Molecular Biology of the Cell ◽

10.1091/mbc.6.2.135 ◽

1995 ◽

Vol 6 (2) ◽

pp. 135-150 ◽

Cited By ~ 13

Author(s):

N T Ktistakis ◽

C Y Kao ◽

R H Wang ◽

M G Roth

Keyword(s):

Chinese Hamster Ovary ◽

Mammalian Cells ◽

Secretory Pathway ◽

Chinese Hamster Ovary Cells ◽

Chinese Hamster ◽

Brefeldin A ◽

Secretory Activity ◽

Specific Marker ◽

Ovary Cells ◽

Fluorescent Lipid

The use of reporter proteins to study the regulation of secretion has often been complicated by posttranslational processing events that influence the secretion of certain proteins, but are not part of the cellular mechanisms that specifically regulate secretion. This has been a particular limitation for the isolation of mammalian secretion mutants, which has typically been a slow process. To provide a reporter of secretory activity independent of protein processing events, cells were labeled with the fluorescent lipid analogue C5-DMB-ceramide (ceramide coupled to the fluorophore boron dipyrromethene difluoride) and its secretion was followed by fluorescence microscopy and fluorescence-activated cell sorting. Brefeldin A, which severely inhibits secretion in Chinese hamster ovary cells, blocked secretion of C5-DMB-ceramide. At high temperature, export of C5-DMB-ceramide was inhibited in HRP-1 cells, which have a conditional defect in secretion.
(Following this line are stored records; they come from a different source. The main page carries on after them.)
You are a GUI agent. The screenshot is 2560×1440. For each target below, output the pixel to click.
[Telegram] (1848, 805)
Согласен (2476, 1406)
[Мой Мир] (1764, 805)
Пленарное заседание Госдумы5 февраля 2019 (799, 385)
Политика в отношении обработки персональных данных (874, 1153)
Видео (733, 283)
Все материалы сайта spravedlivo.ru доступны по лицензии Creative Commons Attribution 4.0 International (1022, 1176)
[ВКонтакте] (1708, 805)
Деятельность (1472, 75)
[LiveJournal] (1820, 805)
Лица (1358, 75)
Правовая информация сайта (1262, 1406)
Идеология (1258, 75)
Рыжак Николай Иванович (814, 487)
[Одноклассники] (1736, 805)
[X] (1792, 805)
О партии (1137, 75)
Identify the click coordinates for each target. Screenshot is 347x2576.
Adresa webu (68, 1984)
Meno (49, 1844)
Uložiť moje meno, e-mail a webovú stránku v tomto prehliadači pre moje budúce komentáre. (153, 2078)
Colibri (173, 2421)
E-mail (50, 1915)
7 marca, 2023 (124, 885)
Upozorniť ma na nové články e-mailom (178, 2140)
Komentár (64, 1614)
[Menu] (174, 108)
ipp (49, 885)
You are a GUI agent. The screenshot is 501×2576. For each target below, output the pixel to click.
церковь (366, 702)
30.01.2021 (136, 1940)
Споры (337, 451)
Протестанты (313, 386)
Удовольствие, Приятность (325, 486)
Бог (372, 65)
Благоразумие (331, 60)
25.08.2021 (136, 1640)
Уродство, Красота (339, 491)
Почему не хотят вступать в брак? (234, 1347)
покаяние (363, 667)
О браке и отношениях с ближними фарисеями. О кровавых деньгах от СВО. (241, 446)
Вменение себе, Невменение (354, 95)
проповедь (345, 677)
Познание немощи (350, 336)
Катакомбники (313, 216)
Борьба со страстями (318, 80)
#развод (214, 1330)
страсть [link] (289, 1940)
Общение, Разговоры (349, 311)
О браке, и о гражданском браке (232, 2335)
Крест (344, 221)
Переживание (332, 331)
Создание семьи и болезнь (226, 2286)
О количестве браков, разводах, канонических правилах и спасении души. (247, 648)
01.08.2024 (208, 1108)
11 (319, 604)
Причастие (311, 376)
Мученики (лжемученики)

Using C5-DMB-ceramide as a reporter of secretory activity, several different pulse-chase protocols were designed that selected mutant Chinese hamster ovary cells that were resistant to the drug brefeldin A and others that were defective in the transport of glycoproteins to the cell surface. Mutant cells of either type were identified in a mutagenized population at a frequency of 10(-6). Thus, the fluorescent lipid C5-DMB-ceramide can be used as a specific marker of secretory activity, providing an efficient, general approach for isolating mammalian cells with defects in the secretory pathway.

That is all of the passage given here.